Begin Input for this task

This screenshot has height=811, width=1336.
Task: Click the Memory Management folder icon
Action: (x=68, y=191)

End Input for this task
Begin Input for this task

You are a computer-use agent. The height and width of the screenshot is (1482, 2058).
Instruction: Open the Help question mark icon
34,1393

End Input for this task

Objective: Return each line of the records that contains the string "height".

Problem solution:
This screenshot has height=811, width=1336.
You are a computer-use agent. The height and width of the screenshot is (1482, 2058).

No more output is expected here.